GIVEN RECORDS
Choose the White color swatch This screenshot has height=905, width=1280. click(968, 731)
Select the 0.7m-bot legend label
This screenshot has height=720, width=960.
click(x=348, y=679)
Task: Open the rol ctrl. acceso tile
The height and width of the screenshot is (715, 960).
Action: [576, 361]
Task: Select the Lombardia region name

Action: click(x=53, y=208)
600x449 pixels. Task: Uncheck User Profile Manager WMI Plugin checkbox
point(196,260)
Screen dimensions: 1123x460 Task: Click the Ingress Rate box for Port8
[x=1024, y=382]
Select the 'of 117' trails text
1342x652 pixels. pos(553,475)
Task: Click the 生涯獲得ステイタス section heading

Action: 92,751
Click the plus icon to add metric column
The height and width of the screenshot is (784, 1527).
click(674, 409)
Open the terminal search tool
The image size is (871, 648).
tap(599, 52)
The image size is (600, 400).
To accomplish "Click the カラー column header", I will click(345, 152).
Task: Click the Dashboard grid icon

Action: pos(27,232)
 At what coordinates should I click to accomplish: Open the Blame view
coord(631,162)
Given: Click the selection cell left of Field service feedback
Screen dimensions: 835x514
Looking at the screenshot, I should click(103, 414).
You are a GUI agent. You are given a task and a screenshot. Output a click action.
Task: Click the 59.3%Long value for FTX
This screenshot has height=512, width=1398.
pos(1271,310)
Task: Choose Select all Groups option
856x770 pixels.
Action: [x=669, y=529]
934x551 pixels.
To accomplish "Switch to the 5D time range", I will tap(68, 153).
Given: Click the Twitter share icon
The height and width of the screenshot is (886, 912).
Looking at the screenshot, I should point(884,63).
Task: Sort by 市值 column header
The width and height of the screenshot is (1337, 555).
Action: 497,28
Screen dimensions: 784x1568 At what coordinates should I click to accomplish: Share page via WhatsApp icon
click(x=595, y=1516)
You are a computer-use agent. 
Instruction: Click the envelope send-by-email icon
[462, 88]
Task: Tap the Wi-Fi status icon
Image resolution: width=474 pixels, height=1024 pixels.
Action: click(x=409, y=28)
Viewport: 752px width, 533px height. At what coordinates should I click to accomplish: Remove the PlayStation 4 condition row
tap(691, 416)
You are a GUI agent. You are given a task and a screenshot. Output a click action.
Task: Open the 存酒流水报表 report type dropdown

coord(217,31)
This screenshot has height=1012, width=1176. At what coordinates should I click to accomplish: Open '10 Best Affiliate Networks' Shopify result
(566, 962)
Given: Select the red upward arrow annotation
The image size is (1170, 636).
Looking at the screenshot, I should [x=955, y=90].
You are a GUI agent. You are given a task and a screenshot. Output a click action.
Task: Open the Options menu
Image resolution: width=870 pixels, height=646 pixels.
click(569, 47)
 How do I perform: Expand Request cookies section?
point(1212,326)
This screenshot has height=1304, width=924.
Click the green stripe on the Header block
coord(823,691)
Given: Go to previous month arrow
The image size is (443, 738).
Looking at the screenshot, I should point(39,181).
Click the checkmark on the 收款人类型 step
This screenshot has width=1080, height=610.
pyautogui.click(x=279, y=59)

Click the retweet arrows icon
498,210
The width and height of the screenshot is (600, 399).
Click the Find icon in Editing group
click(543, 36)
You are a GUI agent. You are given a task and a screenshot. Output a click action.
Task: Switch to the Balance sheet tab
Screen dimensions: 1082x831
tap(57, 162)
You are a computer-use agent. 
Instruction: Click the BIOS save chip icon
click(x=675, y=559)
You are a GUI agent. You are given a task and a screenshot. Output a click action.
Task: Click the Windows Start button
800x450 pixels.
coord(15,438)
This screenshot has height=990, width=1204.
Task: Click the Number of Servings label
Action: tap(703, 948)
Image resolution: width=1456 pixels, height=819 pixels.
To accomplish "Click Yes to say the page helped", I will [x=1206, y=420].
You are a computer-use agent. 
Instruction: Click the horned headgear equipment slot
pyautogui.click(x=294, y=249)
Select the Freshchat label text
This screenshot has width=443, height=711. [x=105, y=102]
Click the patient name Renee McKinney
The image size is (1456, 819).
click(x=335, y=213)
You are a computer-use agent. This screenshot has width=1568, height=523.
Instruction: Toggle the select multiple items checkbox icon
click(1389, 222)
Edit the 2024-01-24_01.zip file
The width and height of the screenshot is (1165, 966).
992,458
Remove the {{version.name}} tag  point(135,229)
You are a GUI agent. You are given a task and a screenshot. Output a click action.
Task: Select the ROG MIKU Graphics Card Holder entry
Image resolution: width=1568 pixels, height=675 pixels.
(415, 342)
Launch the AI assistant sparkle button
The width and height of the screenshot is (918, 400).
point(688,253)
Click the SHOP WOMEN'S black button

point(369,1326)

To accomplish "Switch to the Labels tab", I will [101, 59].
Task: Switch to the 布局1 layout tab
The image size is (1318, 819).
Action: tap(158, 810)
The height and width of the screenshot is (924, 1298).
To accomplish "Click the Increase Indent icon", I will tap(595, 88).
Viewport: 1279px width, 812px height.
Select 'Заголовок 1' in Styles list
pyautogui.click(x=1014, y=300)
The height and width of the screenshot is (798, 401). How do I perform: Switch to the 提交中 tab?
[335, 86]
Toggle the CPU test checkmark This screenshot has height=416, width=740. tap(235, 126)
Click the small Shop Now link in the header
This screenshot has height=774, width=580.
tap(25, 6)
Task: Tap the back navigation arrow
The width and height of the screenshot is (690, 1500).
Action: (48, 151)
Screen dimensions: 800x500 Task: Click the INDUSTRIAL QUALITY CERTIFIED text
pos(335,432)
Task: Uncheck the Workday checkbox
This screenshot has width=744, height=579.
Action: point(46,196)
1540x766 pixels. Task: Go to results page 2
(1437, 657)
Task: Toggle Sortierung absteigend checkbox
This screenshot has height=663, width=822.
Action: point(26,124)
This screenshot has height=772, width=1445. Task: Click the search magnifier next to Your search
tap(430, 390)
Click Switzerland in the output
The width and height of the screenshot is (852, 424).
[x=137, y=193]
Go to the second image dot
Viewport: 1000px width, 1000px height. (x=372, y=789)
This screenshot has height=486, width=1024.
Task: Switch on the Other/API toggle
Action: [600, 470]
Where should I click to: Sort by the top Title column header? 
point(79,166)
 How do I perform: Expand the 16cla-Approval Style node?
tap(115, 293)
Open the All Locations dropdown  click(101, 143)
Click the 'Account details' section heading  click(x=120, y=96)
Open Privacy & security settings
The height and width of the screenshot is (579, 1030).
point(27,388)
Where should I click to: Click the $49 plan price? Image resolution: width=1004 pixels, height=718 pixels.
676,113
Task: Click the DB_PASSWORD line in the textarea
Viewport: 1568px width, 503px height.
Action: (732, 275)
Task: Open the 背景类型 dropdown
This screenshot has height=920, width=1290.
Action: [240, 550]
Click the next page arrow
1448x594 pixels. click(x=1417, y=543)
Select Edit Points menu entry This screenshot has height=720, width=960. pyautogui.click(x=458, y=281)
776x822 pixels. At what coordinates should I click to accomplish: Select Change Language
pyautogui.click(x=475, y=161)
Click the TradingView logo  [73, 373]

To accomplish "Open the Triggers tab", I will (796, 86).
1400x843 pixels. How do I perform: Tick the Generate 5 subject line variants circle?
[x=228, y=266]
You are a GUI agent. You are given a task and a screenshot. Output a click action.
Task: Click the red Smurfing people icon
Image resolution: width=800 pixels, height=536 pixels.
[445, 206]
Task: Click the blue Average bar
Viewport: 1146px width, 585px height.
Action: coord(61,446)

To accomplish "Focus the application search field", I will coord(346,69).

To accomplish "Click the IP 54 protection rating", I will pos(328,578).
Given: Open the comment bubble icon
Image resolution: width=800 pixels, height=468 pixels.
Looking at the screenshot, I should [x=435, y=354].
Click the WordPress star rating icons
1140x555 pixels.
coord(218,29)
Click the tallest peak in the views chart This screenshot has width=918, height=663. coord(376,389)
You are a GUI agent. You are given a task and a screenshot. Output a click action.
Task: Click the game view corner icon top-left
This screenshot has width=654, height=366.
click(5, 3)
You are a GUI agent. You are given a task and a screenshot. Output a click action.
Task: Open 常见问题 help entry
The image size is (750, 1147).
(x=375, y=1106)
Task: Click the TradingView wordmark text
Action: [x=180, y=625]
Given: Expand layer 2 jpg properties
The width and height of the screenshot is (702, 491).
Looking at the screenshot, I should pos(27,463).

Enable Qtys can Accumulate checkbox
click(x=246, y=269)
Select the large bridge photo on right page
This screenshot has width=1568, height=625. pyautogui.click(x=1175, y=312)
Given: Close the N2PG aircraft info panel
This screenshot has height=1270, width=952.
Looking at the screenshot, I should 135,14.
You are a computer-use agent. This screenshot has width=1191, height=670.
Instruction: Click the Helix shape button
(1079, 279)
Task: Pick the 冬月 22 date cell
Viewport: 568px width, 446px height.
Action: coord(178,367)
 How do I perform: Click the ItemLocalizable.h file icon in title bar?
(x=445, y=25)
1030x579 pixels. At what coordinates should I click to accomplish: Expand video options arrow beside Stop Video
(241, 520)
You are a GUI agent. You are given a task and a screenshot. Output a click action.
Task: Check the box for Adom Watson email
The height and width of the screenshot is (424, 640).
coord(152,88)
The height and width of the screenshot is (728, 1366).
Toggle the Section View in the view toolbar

TASK PROMPT
Each line from the one containing "Select the large bridge photo on right page" through the last line of the entries is to be copied exactly, with no other lines added.

RESULT OF THIS TASK
Select the large bridge photo on right page
This screenshot has width=1568, height=625. pyautogui.click(x=1175, y=312)
Given: Close the N2PG aircraft info panel
This screenshot has height=1270, width=952.
Looking at the screenshot, I should 135,14.
You are a computer-use agent. This screenshot has width=1191, height=670.
Instruction: Click the Helix shape button
(1079, 279)
Task: Pick the 冬月 22 date cell
Viewport: 568px width, 446px height.
Action: coord(178,367)
 How do I perform: Click the ItemLocalizable.h file icon in title bar?
(x=445, y=25)
1030x579 pixels. At what coordinates should I click to accomplish: Expand video options arrow beside Stop Video
(241, 520)
You are a GUI agent. You are given a task and a screenshot. Output a click action.
Task: Check the box for Adom Watson email
The height and width of the screenshot is (424, 640).
coord(152,88)
The height and width of the screenshot is (728, 1366).
Toggle the Section View in the view toolbar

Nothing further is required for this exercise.